TV-Tipp: „Wilde Berliner (1/4)“ – Von badenden Hörnchen und luftigen Akrobaten

Selbst in der Hauptstadt haben sich zahlreiche Tier- und Vogelarten angesiedelt. Zu welchen spannenden Begegnungen das führen kann, zeigt die Doku-Serie in vier Episoden.

50 Säugetier- und 180 Vogelarten sind in Berlin zuhause. Durch Grünstreifen und Gewässer finden diese auch manchmal den direkten Weg in die Stadt. Welche Begegnungen Menschen mit Wildtieren in Berlin machen, das zeigt die Doku-Serie „Wilde Berliner“ in unterschiedlichen Episoden.
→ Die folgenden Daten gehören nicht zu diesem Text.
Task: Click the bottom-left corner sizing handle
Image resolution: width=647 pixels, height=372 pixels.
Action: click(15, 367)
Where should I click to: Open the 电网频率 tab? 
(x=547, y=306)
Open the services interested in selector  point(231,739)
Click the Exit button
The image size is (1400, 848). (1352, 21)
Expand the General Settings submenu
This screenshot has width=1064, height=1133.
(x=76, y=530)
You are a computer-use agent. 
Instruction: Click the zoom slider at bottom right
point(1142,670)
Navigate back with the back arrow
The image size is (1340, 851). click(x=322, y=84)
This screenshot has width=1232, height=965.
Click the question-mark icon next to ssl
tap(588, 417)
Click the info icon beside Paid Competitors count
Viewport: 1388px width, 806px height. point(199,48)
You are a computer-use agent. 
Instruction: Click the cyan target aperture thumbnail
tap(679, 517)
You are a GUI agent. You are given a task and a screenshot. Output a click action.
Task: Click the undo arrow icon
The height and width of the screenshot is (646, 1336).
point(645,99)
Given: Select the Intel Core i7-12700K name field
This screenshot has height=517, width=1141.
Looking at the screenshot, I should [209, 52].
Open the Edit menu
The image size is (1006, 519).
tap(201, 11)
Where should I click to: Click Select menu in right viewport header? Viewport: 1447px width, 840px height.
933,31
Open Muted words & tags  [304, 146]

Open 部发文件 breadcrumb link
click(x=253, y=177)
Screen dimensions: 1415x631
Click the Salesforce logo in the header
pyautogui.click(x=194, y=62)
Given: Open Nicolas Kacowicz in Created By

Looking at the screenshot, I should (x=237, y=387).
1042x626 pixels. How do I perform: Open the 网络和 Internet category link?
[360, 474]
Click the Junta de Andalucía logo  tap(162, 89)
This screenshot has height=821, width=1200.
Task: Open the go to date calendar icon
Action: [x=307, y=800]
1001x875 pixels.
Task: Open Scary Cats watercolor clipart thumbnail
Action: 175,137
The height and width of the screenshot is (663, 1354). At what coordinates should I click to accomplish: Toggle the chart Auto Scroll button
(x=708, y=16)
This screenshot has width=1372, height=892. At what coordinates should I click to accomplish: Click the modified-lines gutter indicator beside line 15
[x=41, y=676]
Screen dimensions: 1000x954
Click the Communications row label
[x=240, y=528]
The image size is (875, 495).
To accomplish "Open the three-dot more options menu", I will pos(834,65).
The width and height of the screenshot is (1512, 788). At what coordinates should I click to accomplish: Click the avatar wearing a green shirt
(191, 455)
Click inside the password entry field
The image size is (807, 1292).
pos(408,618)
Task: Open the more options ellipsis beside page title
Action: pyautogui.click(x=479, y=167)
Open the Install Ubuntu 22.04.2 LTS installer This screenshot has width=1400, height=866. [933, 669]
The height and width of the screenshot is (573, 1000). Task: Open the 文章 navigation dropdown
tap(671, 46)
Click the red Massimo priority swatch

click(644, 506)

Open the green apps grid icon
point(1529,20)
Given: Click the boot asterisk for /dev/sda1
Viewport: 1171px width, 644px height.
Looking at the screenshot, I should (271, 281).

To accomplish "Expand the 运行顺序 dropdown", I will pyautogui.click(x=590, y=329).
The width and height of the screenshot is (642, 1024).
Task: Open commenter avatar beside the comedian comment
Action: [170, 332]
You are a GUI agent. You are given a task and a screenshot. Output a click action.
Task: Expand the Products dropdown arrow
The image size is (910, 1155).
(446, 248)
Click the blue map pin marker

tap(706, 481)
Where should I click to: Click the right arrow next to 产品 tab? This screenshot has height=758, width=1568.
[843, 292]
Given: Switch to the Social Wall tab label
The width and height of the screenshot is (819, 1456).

Dr. Renate Lorenz beispielsweise kümmert sich als Tierärztin sowohl um Haustiere als auch um hilfsbedürftige Wildtiere. Und das, obwohl sie dafür kein Honorar abrechnen kann, wie es in der Programmbeschreibung des rbb Fernsehens heißt. Jägerin Nathalie Bunke wiederum macht sich vor allem um den Wildtiernachwuchs Sorgen. Hundebesitzer wollen ihre Tiere oftmals nicht anleinen, was vor allem in der Brut- und Setzzeit Folgen unter anderem für Rehkitze hat – darüber informiert sie Hundehalter regelmäßig. Auch die Wildtiere Berlins brauchen eine Lobby, sagt sie.

Zu sehen ist die erste Folge der Doku-Serie am heutigen Sonntag um 19 Uhr im rbb Fernsehen. Weitere Folgen gibt es in den kommenden Wochen jeweils sonntags.